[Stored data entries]
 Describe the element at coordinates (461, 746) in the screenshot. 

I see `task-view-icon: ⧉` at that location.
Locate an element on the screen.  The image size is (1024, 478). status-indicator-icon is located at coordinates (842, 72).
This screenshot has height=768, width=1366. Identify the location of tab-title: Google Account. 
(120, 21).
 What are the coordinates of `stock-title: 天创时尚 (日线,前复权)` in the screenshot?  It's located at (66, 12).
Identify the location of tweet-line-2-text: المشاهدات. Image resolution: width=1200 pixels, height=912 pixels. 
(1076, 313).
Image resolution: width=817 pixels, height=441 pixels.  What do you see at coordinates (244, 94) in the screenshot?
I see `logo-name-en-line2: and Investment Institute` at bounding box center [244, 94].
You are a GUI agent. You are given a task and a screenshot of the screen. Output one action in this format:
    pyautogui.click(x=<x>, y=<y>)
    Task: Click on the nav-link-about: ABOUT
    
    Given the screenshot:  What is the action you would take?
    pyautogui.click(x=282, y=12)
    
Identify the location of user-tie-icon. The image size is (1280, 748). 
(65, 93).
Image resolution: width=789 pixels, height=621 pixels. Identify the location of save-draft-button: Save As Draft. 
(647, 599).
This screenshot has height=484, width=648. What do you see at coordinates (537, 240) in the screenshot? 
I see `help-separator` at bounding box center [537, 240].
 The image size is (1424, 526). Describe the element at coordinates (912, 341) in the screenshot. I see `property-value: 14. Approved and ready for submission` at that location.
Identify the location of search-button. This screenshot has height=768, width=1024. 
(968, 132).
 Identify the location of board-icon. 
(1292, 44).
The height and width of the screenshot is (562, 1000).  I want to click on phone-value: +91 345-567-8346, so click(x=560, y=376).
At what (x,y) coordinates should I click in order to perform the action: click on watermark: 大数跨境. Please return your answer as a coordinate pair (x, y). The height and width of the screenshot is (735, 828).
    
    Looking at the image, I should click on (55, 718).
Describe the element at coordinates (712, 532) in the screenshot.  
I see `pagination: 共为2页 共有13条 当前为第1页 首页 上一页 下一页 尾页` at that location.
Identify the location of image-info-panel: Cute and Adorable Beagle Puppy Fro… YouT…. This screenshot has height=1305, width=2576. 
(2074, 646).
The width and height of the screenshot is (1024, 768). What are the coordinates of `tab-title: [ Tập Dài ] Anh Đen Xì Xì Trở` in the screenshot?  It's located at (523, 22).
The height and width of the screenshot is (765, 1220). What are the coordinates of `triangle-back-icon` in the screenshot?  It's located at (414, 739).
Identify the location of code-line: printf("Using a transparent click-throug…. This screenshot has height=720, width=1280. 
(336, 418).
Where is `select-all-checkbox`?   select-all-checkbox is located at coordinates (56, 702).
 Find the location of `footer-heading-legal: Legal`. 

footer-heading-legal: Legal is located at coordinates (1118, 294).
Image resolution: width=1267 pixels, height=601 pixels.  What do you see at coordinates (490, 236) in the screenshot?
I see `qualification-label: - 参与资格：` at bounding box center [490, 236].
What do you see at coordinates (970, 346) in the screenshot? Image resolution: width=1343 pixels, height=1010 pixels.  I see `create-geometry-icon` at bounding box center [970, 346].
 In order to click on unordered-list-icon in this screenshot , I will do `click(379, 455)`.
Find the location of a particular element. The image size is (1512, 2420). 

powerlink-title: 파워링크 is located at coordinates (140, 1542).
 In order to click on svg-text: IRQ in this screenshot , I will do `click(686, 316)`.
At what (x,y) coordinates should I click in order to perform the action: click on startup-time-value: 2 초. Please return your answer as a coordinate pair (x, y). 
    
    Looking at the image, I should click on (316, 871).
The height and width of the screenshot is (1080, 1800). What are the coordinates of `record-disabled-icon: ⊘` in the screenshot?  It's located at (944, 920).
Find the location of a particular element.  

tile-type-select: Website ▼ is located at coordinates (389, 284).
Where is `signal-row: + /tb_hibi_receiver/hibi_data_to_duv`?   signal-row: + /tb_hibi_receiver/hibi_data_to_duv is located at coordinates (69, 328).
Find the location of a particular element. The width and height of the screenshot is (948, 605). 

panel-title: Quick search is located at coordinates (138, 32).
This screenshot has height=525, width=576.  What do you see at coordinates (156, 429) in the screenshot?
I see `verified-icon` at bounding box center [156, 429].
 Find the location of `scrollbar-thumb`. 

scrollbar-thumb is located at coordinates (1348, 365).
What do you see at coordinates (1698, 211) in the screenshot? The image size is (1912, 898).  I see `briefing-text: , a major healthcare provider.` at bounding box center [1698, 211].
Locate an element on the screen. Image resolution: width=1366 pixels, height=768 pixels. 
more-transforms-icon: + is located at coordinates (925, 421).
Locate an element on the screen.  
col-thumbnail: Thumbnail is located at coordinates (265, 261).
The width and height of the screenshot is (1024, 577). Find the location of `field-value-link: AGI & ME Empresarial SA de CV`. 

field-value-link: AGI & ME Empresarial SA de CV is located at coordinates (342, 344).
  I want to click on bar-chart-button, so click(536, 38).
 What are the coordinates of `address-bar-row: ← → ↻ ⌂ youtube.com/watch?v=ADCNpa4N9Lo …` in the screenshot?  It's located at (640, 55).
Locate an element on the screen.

▶ [Work task] Return the listing word for word, from its first line through the line containing "at (66, 12).", with both of those lines included.

▶ [Output below]
 Describe the element at coordinates (461, 746) in the screenshot. 

I see `task-view-icon: ⧉` at that location.
Locate an element on the screen.  The image size is (1024, 478). status-indicator-icon is located at coordinates (842, 72).
This screenshot has height=768, width=1366. Identify the location of tab-title: Google Account. 
(120, 21).
 What are the coordinates of `stock-title: 天创时尚 (日线,前复权)` in the screenshot?  It's located at (66, 12).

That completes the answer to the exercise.